Emily Rose (b. Boston, MA 1994) is a Puerto Rican-American, interdisciplinary multimedia artist. Her work addresses the legacy of colonialism and its impact on the Caribbean diaspora, particularly the effects of ancestral trauma. She focuses on identity, memory, home, and healing through research, visual art, and performance. She explores how identities are formed, rejected, and erased to build a sense of belonging and community. Repurposing associated objects of memory and family photographs, she evokes one’s imagination, senses, connections, and healing. As part of her artistic practice, she revisits physical and metaphorical spaces through collective memories and dreams as a medium to remember the past, present, and forgotten parts of ourselves.

Awarded the 2023 ACTivate residency at the Boston Center for the Arts, Emily Rose exhibited her first iteration of El Salón: Reimagining Self-love, Rituals, and Healing in the Kitchen in the historical Cyclorama. She is a recipient of the Edward Mitchell Bannister National Exhibition: Celebrating BIPOC Artists, Award of Merit (2023) and the Copley Society of Art National Show: Crossing Borders grant (2022). She graduated from the Boston Arts High School, Boston, MA as a Visual Arts major in 2014. In addition, Emily Rose was nominated to participate in The Oxbow School (OS28) in Napa, California in 2013. A forthcoming group exhibition of her work will be organized at The Beacon Gallery, Boston, (2023). Group Exhibitions of her work have been organized at Kathryn Schultz Gallery, Cambridge, MA (2023), The Dodge House Gallery, Rhode Island, (2023), Scollay Square Gallery, Boston, MA (2022), Copley Society of Art, Boston, MA (2022), Alchemy + Art, Amesbury, MA (2022), The Umbrella Arts Center, Concord, MA (2022), Dorchester Studios, Boston, MA (2015); Boston Arts Academy, Boston, MA (2010-2014;2022); The Oxbow School, Napa, CA (2013); The Urbano Project, Boston, MA (2012; 2022;2023), and Youth Design, Boston, MA (2012).

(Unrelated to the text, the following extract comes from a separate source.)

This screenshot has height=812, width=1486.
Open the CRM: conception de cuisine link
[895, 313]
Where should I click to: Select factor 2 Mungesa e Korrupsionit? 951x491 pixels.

Lives and works in Boston, MA.

Artist Statement

I am an artist because art is medicine. I use art to address the legacy of colonialism and its impact within the Caribbean diaspora, particularly the effects of ancestral trauma. My artistic practice is continuously informed by research and oral stories, which help me learn more about my family, culture, and history. I work in a wide range of mediums to help capture words and emotions that cannot be expressed with traditional tools. My paintings and mixed-media work emulate the power of memory and storytelling to invoke one’s imagination, senses, magic, reality, and healing. I experiment with new and unconventional materials to uplift stories, people, places, and events. My work uses a range of colors, unconventional materials, such as coconut husk, shells, and tropical fruit, hidden symbols, and patterns to allow the audience to connect and create their own story of each piece. When selecting fabrics, photos, and beads for my projects, I consciously choose different shapes, colors, and textures to help create space for healing, connection, and a sense of belonging.